Riggio spent 36 years working at the sharp end of decision-making: with C-suite executives, high-net-worth investors, and special forces operators for whom bad decisions carried consequences far beyond a missed quarter. What he found, across all of those contexts, is a consistent pattern he calls ontological arrogance — not arrogance in the pejorative sense, but in the original one. The willingness to stand in your own authority, gather input from the people around you, and then own the call. Completely. His book, In Praise of the Ontology of Arrogance, makes the case that this quality — unfashionable as it has become — is precisely what distinguishes leaders worth following from those who manage by consensus and wonder why nothing moves.
The conversation ranges across the territory that shaped Riggio's thinking: his years as a practicing architect in 1980s New York, his encounter with Werner Erhard's training and the transformation he witnessed from the front of that room, his years studying NLP under Roy Frazier and training alongside John LaValle, and the eventual synthesis that became his Decision Architecture Correction Methodology. He and Nicky also dig into what good decision-making looks like at the level of national leadership — using Trump, Lombardi, and Hoover as case studies — and why the capacity to change your mind when new information arrives is a mark of strategic intelligence, not weakness.
Joseph Riggio is a master trainer in neuro-linguistic programming and the creator of the Decision Architecture Correction Methodology.

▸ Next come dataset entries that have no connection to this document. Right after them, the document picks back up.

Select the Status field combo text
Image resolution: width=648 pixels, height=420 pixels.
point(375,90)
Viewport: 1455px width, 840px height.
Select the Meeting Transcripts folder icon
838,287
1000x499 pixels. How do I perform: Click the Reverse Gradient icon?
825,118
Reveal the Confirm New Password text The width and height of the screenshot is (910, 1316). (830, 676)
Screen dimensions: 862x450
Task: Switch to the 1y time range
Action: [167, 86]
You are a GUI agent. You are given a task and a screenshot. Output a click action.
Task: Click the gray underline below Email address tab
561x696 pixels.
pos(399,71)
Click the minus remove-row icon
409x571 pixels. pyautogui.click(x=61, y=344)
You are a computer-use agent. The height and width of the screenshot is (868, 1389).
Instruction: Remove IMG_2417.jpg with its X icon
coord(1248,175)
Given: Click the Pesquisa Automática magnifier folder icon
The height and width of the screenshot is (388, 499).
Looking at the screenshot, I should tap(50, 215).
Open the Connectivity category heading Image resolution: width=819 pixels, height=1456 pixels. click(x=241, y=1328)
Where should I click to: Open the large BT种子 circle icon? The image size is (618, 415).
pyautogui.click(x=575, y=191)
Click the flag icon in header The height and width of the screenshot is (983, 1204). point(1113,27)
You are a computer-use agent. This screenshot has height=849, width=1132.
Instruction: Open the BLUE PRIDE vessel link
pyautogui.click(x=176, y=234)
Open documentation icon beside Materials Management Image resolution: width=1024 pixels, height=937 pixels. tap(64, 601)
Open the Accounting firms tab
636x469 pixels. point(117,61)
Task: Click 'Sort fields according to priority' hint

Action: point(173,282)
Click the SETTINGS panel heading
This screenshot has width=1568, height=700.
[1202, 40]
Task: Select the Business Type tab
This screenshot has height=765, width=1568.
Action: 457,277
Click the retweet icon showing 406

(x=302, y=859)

Over a 36-year career, he has worked with senior executives, C-suite leaders, high-net-worth investors, and special forces personnel — wherever the quality of a decision carries serious weight. He trained under Roy Frazier, a trainer personally endorsed by NLP co-founder Richard Bandler, and later built close professional relationships with John LaValle, Bandler's longtime co-trainer. His recent book, In Praise of the Ontology of Arrogance, offers a framework for restoring genuine leadership accountability in an era of collaborative drift.
Learn more & connect:
Resources mentioned:
In Praise of the Ontology of Arrogance
Sex, Possibility, and Transformation — Marsha Martin
NLP training with Roy Frazier — referenced as formative; find via https://www.josephriggio.com
The Sterling Men's Weekend — https://www.sterlingmensweekend.com
Visit https://www.eCircleAcademy.com and book a success call with Nicky to take your practice to the next level.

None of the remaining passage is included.